Problem to solve
Copy out every line of text in the items below word for word, leaving out the pictures.

Supplied material
= = = =
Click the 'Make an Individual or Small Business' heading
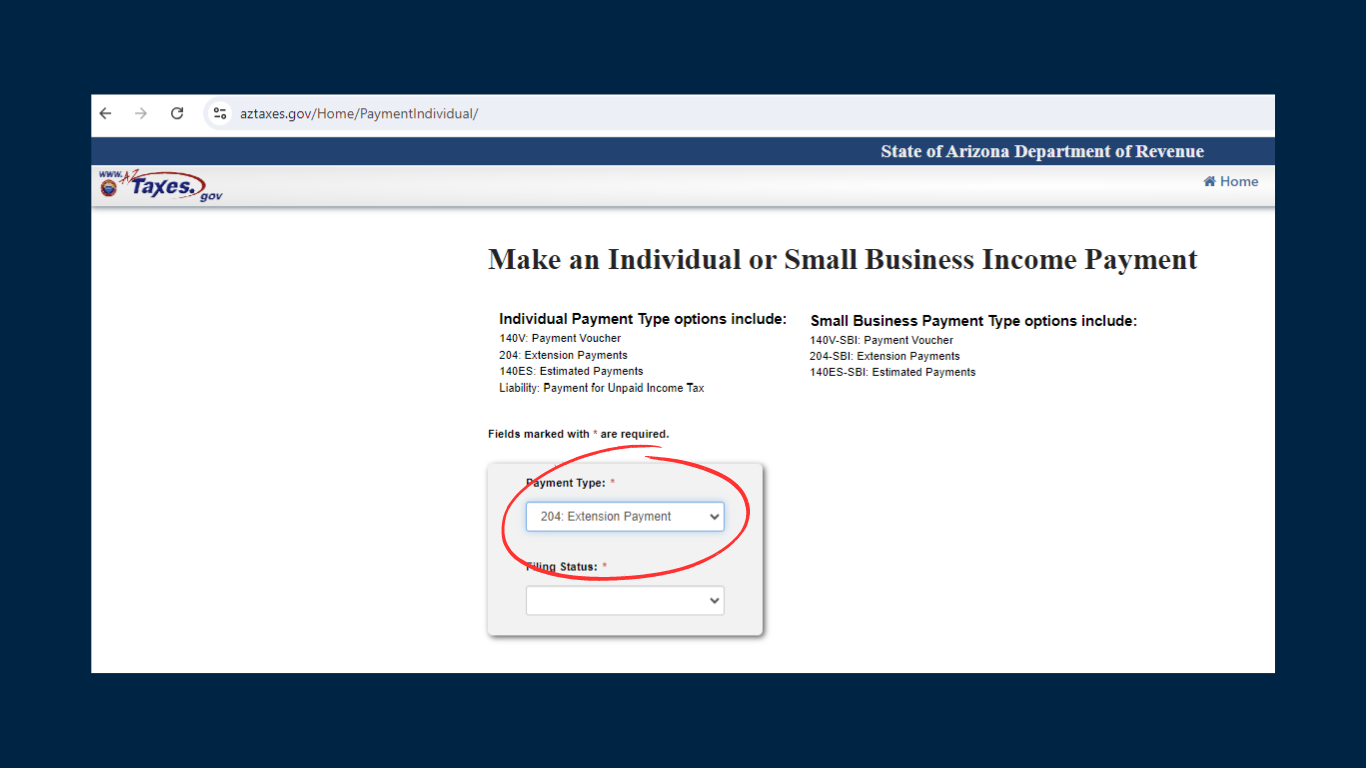 [x=842, y=260]
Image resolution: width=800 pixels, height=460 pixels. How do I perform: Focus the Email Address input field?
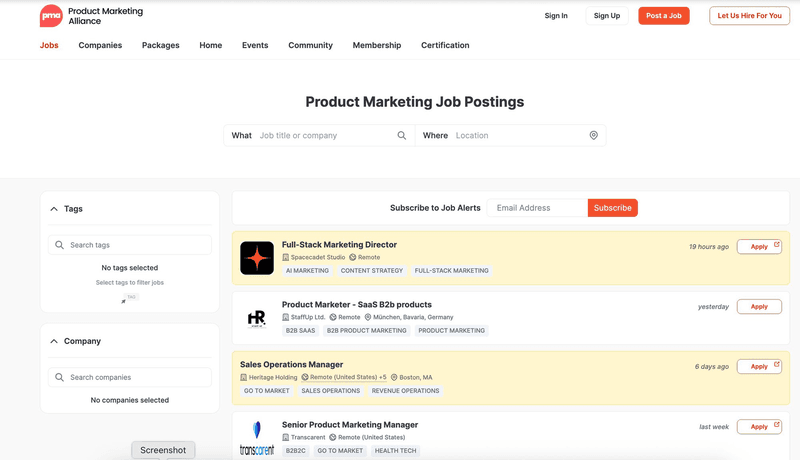[538, 208]

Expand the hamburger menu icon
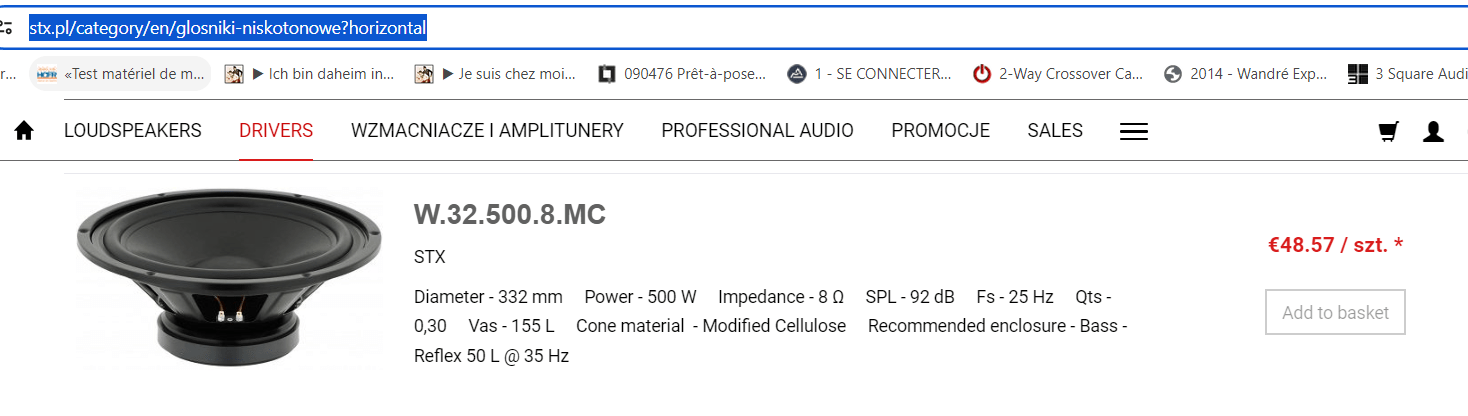(x=1133, y=131)
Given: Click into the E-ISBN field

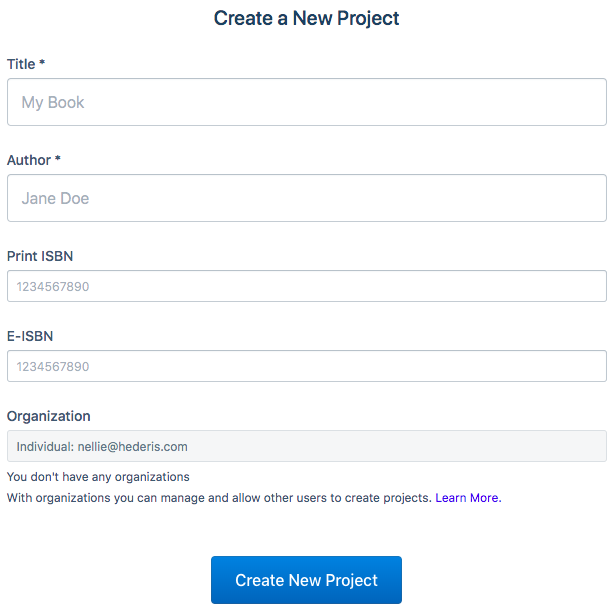Looking at the screenshot, I should (x=306, y=366).
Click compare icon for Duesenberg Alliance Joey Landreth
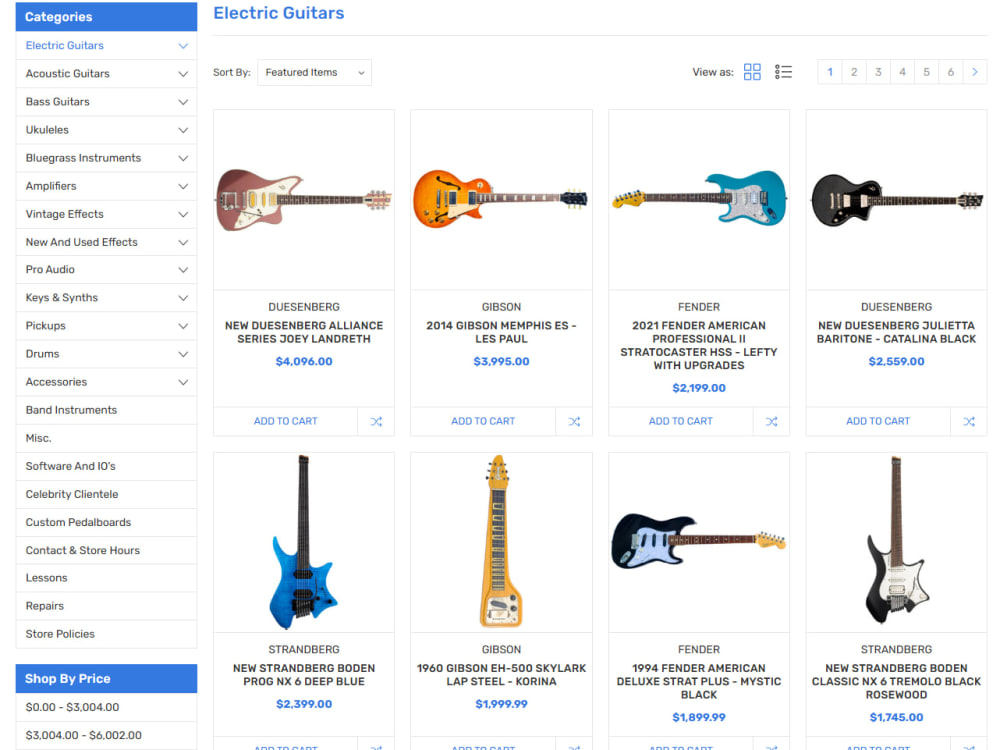This screenshot has height=750, width=1000. 376,422
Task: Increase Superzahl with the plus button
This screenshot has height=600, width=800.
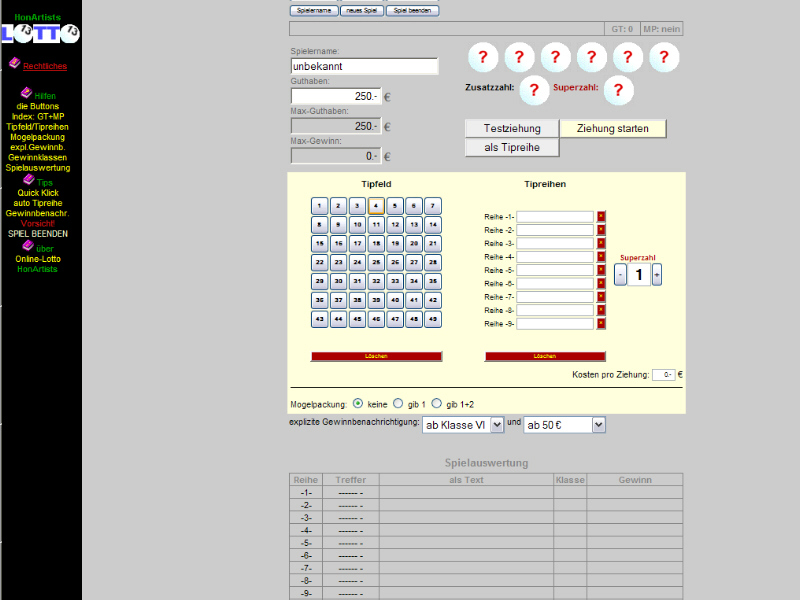Action: (x=657, y=275)
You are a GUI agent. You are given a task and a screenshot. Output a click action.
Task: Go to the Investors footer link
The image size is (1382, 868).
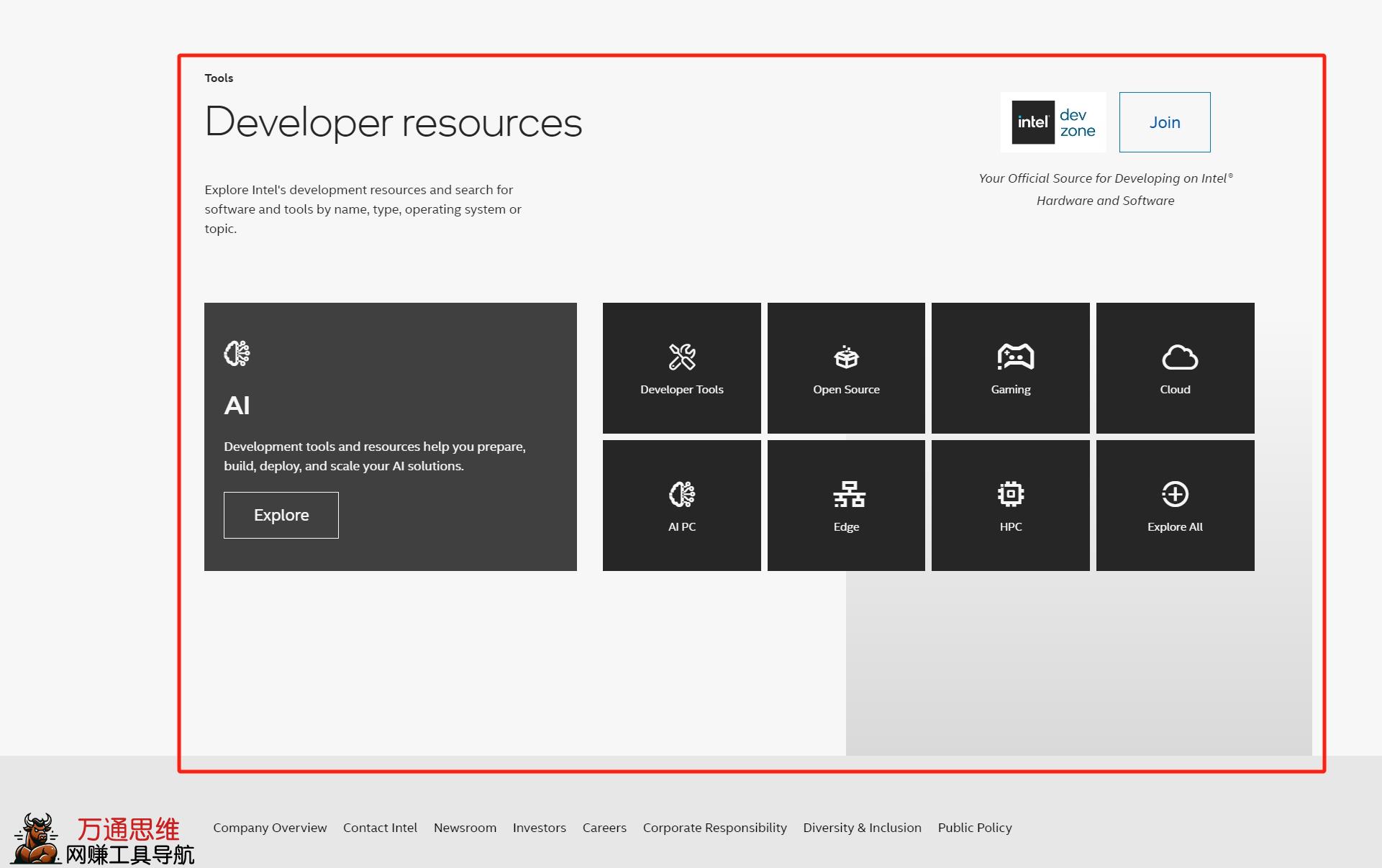pos(539,828)
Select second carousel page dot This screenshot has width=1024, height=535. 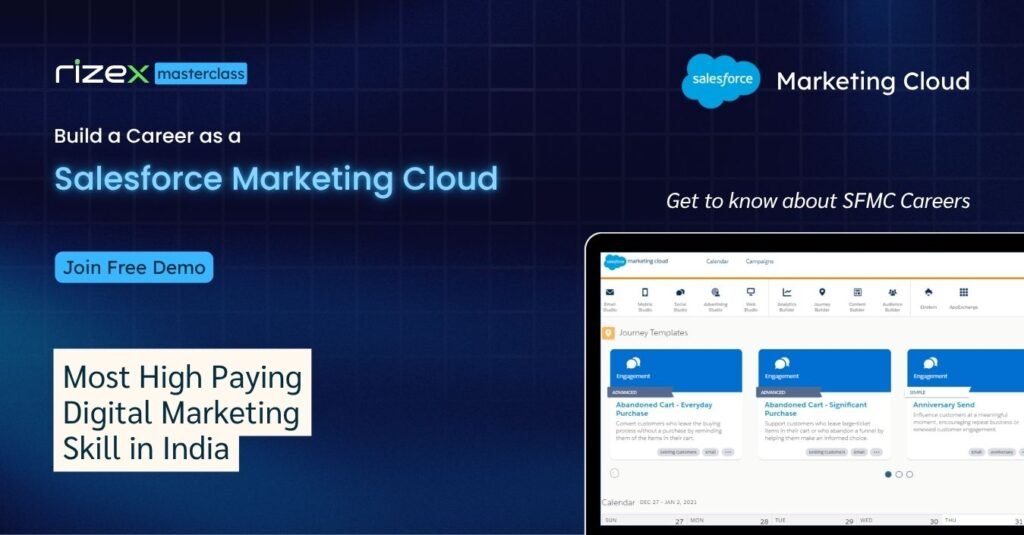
= = = =
Output of the task
Click the 'Make an Individual or Small Business' heading
 [x=842, y=260]
Image resolution: width=800 pixels, height=460 pixels. How do I perform: Focus the Email Address input field?
[538, 208]

Expand the hamburger menu icon
(x=1133, y=131)
Given: Click into the E-ISBN field

Looking at the screenshot, I should (x=306, y=366).
Click compare icon for Duesenberg Alliance Joey Landreth
This screenshot has height=750, width=1000. 376,422
Task: Increase Superzahl with the plus button
This screenshot has height=600, width=800.
Action: (x=657, y=275)
You are a GUI agent. You are given a task and a screenshot. Output a click action.
Task: Go to the Investors footer link
The image size is (1382, 868).
pos(539,828)
Select second carousel page dot This screenshot has width=1024, height=535. 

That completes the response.